Ultomiris® (ravulizumab-cwvz) Intravenous Injection
EVICORE-MEDICAL_DRUG-49E7D30E
Covers Ultomiris for FDA‑approved PNH, aHUS, anti‑AChR antibody–positive adult generalized myasthenia gravis (gMG), and AQP4‑antibody–positive adult NMOSD (aHUS coverage excludes Shiga‑toxin E. coli–related HUS).
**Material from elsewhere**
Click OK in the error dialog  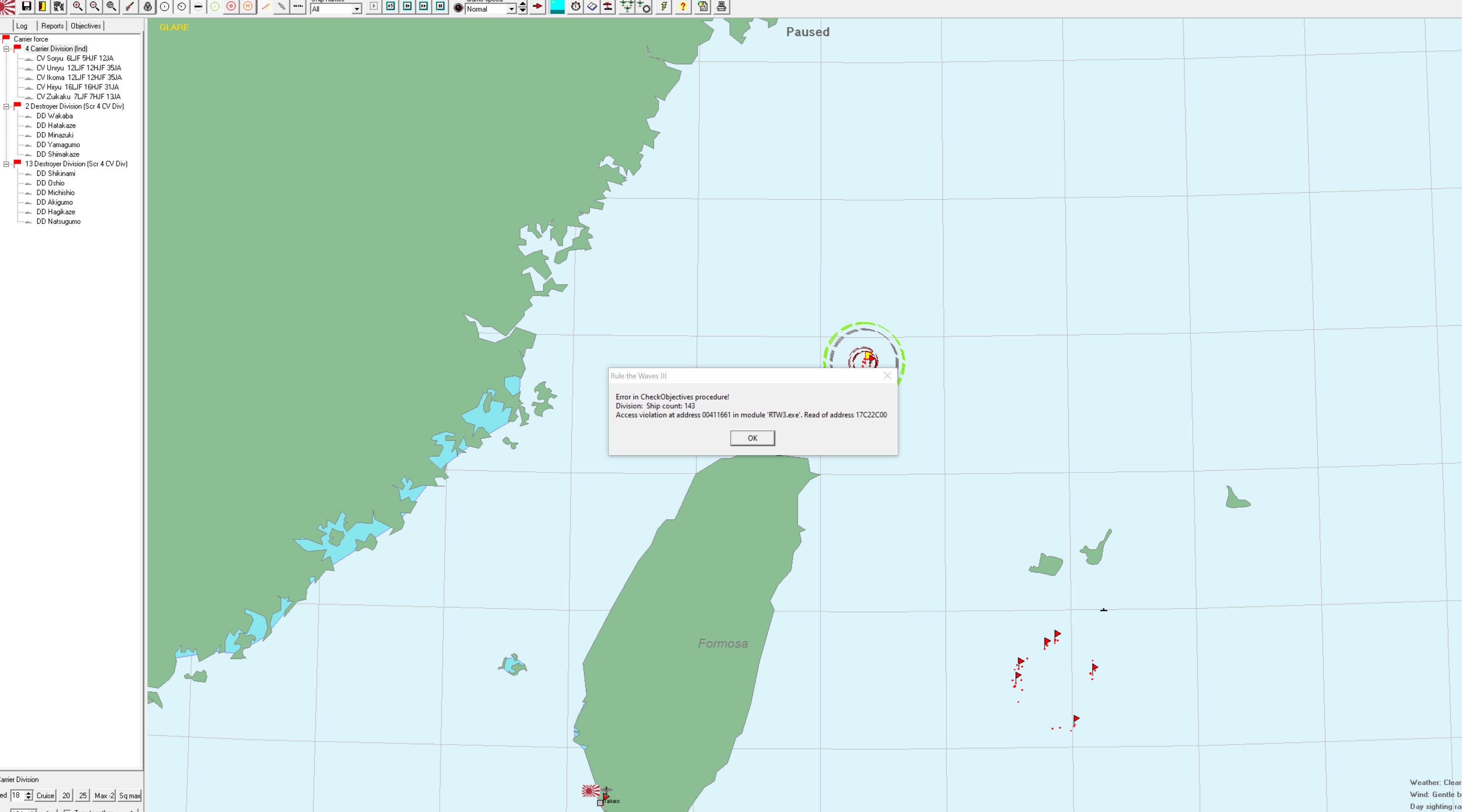[x=752, y=438]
Requires indication‑specific diagnostics and specialty prescribers plus documentation of benefit for reauthorization (PNH: GPI‑anchor deficiency on flow cytometry of ≥2 lineages and hematologist involvement; aHUS: exclusion of Shiga‑toxin HUS and nephrologist involvement; gMG: ≥18 years, anti‑AChR+, MGFA II–IV, MG‑ADL ≥6, prior/ongoing pyridostigmine and trial of two immunosuppressants unless contraindicated, neurologist involvement; NMOSD: ≥18 years, positive AQP4‑Ab and neurologist involvement), adherence to weight‑based loading/maintenance dosing, and specified authorization periods (PNH and gMG initial 6 months/renewal 12 months; aHUS 12 months).
"NMOSD: documentation of age (>=18 years) and that Ultomiris is prescribed by or in consultation with a neurologist."